For documentation builds install `pip install scbiot[docs]`.

### Optional extras

Depending on your workflow you can pull in heavier scientific stacks as extras:


- `pip install scbiot` installs the CUDA-enabled FAISS + PyTorch combo (CUDA 12) `faiss-gpu-cu12 scib_metrics==0.5.1 leidenalg jaxlib scikit-misc "jax[cuda12]" pyranges`.


For an exact replica of our Conda dev environment use `pip install -r requirements.txt`
inside a fresh virtual environment.

## Quick start
- Detailed documentation is published on [scbiot.readthedocs.io](https://scbiot.readthedocs.io/en/stable/)
and mirrors the examples below.
- Refer to `examples/` folder for a runnable end-to-end notebook-friendly script.

```python
import numpy as np
import pandas as pd
import scbiot as scb
import scanpy as sc


adata = sc.datasets.pbmc3k()

sc.pp.highly_variable_genes(adata, n_top_genes=2000, flavor="seurat_v3", batch_key='batch')
sc.pp.normalize_total(adata)
sc.pp.log1p(adata)
sc.pp.scale(adata)
sc.tl.pca(adata, n_comps=50, use_highly_variable=True)

adata, metrics = scb.ot.integrate(adata, preset='rna', obsm_key='X_pca', batch_key='batch', out_key='X_ot')
print(metrics)

sc.pp.neighbors(adata, use_rep='X_ot')
sc.tl.umap(adata)
sc.tl.leiden(adata, resolution=0.8, key_added='leiden_X_ot')

scb.models.setup_anndata(adata, var_key='X_ot', batch_key='batch', true_key=None)
model = scb.models.vae(adata, verbose=True)
model.train()

SCBIOT_LATENT_KEY = "scBIOT"
adata.obsm[SCBIOT_LATENT_KEY] = model.get_latent_representation(n_compoents=50, svd_solver='arpack', random_state=42)

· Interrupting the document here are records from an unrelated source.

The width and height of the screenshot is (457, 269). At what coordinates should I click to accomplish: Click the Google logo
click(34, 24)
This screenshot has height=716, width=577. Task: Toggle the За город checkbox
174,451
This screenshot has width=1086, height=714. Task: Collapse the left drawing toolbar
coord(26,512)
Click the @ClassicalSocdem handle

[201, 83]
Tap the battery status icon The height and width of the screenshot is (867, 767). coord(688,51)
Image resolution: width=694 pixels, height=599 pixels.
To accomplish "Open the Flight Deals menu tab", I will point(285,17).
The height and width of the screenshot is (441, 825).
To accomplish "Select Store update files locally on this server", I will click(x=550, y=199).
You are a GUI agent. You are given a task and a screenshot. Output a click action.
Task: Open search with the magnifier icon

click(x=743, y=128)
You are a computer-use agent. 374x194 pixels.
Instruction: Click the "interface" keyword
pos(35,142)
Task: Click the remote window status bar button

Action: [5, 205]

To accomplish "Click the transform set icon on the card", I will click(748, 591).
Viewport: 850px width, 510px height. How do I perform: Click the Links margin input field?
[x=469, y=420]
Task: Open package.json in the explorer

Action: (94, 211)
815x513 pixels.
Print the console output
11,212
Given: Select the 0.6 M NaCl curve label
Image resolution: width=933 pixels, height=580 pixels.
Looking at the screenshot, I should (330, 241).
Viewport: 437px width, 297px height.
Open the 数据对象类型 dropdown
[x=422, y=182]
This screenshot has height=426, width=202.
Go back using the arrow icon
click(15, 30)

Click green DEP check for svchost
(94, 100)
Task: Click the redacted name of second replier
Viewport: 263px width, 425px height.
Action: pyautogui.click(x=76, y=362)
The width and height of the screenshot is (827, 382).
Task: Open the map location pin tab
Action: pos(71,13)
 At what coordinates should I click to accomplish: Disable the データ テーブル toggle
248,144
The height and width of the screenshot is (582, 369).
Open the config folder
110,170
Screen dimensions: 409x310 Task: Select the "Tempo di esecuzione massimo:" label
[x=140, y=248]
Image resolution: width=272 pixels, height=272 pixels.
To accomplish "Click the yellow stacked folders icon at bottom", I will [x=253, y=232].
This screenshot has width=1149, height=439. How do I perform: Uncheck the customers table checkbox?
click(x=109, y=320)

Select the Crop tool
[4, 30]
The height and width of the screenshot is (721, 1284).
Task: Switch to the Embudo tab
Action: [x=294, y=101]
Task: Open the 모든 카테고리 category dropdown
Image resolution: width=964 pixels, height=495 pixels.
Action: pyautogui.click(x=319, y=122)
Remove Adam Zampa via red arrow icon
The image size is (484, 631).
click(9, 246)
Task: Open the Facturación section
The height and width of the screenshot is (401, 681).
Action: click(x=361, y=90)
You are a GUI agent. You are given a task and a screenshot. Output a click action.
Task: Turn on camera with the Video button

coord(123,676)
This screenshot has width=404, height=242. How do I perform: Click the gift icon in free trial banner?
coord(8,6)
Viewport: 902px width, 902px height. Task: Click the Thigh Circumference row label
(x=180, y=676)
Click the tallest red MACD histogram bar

sc.pp.neighbors(adata, use_rep=SCBIOT_LATENT_KEY)
sc.tl.umap(adata)
sc.tl.leiden(adata, resolution=0.8, key_added=f'leiden_{SCBIOT_LATENT_KEY}')

```

For stable tuning, use the meta-parameter interface:

```python
adata, metrics = scb.ot.integrate(
    adata,
    preset="rna",
    epsilon=0.03,
    tau=0.40,
    knn_scale=1.0,
    batch_strength=1.0,
    gate_temperature=1.0,
    # optional supervision:
    label_key="semi_cell_type",
    unlabeled_category="Unknown",
    sup_strength=0.10,
)
```

### Scaling options

For ultra-large datasets, use centroid-level OT:

```python
adata, metrics = scb.ot.integrate(
    adata,
    preset="centroid",
    obsm_key="X_pca",
    batch_key="batch",
    out_key="scBIOT",
)
```

You can also enable centroid OT while keeping another preset's OT hyperparameters via
`centroid_ot=True`.

For a faster approximate OT run on large datasets, enable the approximate OT solver
while keeping your preset's data keys:

```python
adata, metrics = scb.ot.integrate(
    adata,
    preset="atac",
    obsm_key="X_lsi",
    batch_key="batchname_all",
    out_key="X_ot",
    approximate_ot=True,
)
```

To process snATAC-seq dataset

```python

# Usage
adata_top = scb.pp.remove_promoter_proximal_peaks(
    adata_atac,
    f"{dir}/inputs/gencode.vM25.chr_patch_hapl_scaff.annotation.gtf.gz"    
)

# Peak selection
scb.pp.find_variable_features(adata_top, batch_key="batchname_all")

# TF-IDF
scb.pp.add_iterative_lsi(adata_top, n_components=31, drop_first_component=True, add_key="X_lsi")

# Save back
adata.obsm["X_lsi"] = adata_top.obsm["X_lsi"]
adata.obsm["Unintegrated"] = adata_top.obsm["X_lsi"]

# Optimal transport
adata, metrics = scb.ot.integrate(
    adata,
    preset='atac',
    obsm_key="X_lsi",
    batch_key="batchname_all",
    out_key="X_ot",
    reference="largest",  
    
)
print(metrics)

# 1. Compute neighbors using Harmony-corrected PCA
sc.pp.neighbors(adata, use_rep='X_ot', metric='cosine')
sc.tl.umap(adata)
sc.tl.leiden(adata, resolution=0.02, key_added='leiden_X_ot')

# Model training
scb.models.setup_anndata(adata, var_key='X_ot', batch_key='batchname_all', true_key=None)
model = scb.models.vae(adata, prior_pcr=5., verbose=True)
model.train()
SCBIOT_LATENT_KEY = "scBIOT"
adata.obsm[SCBIOT_LATENT_KEY] = model.get_latent_representation(n_compoents=30, svd_solver='arpack', random_state=42)

sc.pp.neighbors(adata, use_rep=SCBIOT_LATENT_KEY)
sc.tl.umap(adata)
sc.tl.leiden(adata, resolution=0.8, key_added=f'leiden_{SCBIOT_LATENT_KEY}')

```